Jedes Jahr suchen rund 22.000 Unternehmen in Deutschland eine Nachfolgerin oder einen Nachfolger. Eine gescheiterte Übernahme bringt viele Nachteile mit sich. Dennoch wird nur jedes zehnte Familienunternehmen an eine Tochter übergeben.

Genau wie Frauen als Angestellte in Führungspositionen noch selten zu finden sind, stellen sie auch bei Nachfolgelösungen von kleinen und mittleren Unternehmen (KMU) die Minderheit dar. Aber man kann sich über einen Aufwärtstrend freuen. Von einem Anstieg auf über 20 Prozent berichtet die bundesweite gründerinnenagentur (bga)*. Es gibt aber noch sehr viel mehr Unternehmen, die eine neue Chefin brauchen, denn viele erfolgreiche Familienunternehmen müssen schließen, weil sie keinen geeigneten Nachfolger bzw. keine geeignete Nachfolgerin finden. Und das wirkt sich nachteilig auf die gesamte wirtschaftliche Situation aus, da 93 Prozent der deutschen Unternehmen Familienunternehmen sind, die insgesamt 60 Prozent aller Arbeitsplätze bereithalten. Viel wichtiger für den (nicht) abgebenden Unternehmer dürfte aber sein, dass sein Lebenswerk ohne Nachfolger nicht weiter geführt wird, dass die langjährigen Mitarbeiter ihren Arbeitsplatz verlieren, dass am Ende eines erfolgreichen Unternehmerlebens dennoch das Aus des Betriebs steht.

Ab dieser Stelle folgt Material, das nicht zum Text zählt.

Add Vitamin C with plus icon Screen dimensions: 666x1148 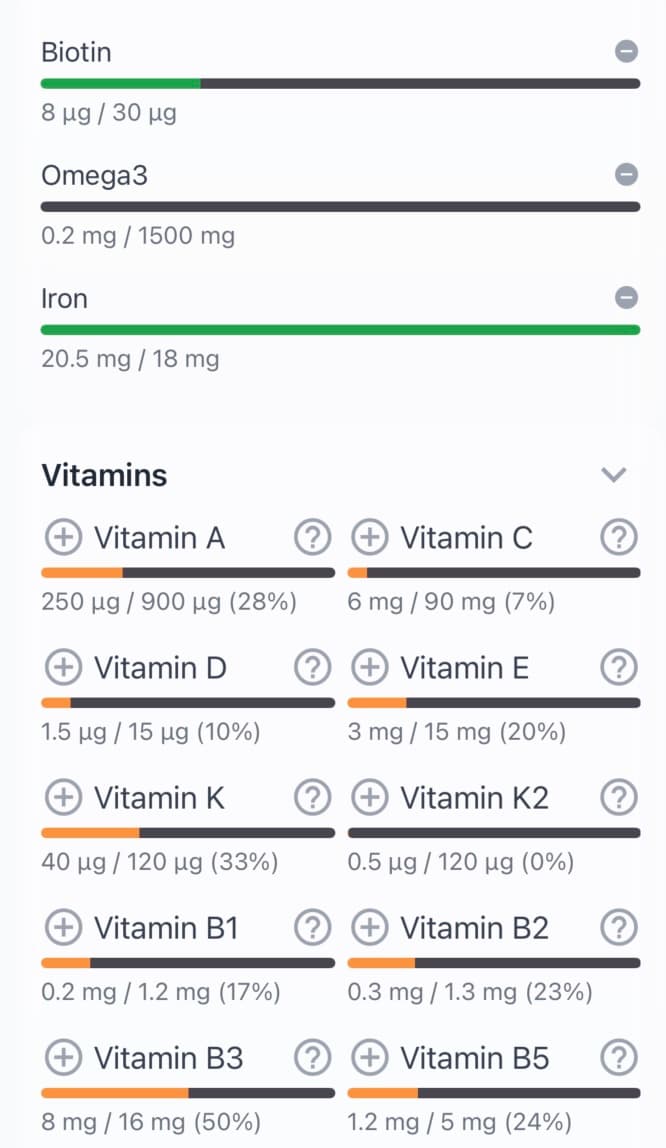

Da gerade für Unternehmerinnen der Erhalt von Arbeitsplätzen eine wichtige Rolle spielt, ist es auch im Interesse der Politik, für noch mehr Aufschwung bei der weiblichen Nachfolgelösung zu sorgen. Am 13. Juni 2013 findet daher der fünfte Nationale Aktionstag „Unternehmensnachfolge durch Frauen“ statt. Bundesweit laufen an diesem Tag verschieden Veranstaltungen, die zum Thema beraten oder diskutieren. Ganztägig wird es ein Expertentelefon mit 30 Beraterinnen und Beratern geben. Ziel ist es, deutschlandweit auf die Chancen und Möglichkeiten einer Unternehmensnachfolge durch Frauen aufmerksam zu machen.

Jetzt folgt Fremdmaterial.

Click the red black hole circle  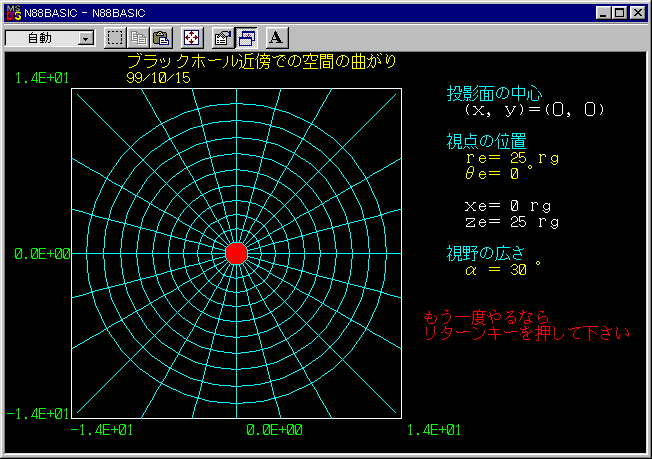tap(237, 253)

Gerade für erfahrene Managerinnen ist die Unternehmensübernahme eine große Chance, da es aufgrund der so genannten Gläsernen Decke im Angestelltenverhältnis oft nicht weiter geht. „Die Übernahme eines Unternehmens erlaubt es Frauen, ihre unternehmerische Qualifikation auf höchstem Niveau einzubringen, da am Markt bereits etablierte Firmen im Gegensatz zu Neugründungen nicht eines Aufbaus von Null an bedürfen“, sagt Iris Kronenbitter, Leiterin der bga. Auch der volkswirtschaftliche Nutzen ist durch eine solche Übernahme meist höher, da Neugründungen oft ohne oder mit nur wenigen Angestellten starten.

Ein weiteres Projekt, um Frauen für die Selbständigkeit und Unternehmensübernahme zu sensibilisieren und zu begeistern, ist SHE! (Selbstständig – Handeln – Existenzgründung) in Rheinland-Pfalz. In diesem Netzwerk lernen Frauen Vorbilder kennen, die den Sprung in die Selbständigkeit bereits erfolgreich geschafft haben. „Mit unseren Aktivitäten möchten wir Frauen ermutigen, Karrierechancen zu ergreifen und als eigene Chefin Verantwortung zu übernehmen, sei es im elterlichen Betrieb oder in einem anderen Unternehmen“, sagt Wirtschaftsministerin Eveline Lemke.

*Der Link zum Dokument ist inzwischen leider nicht mehr verfügbar.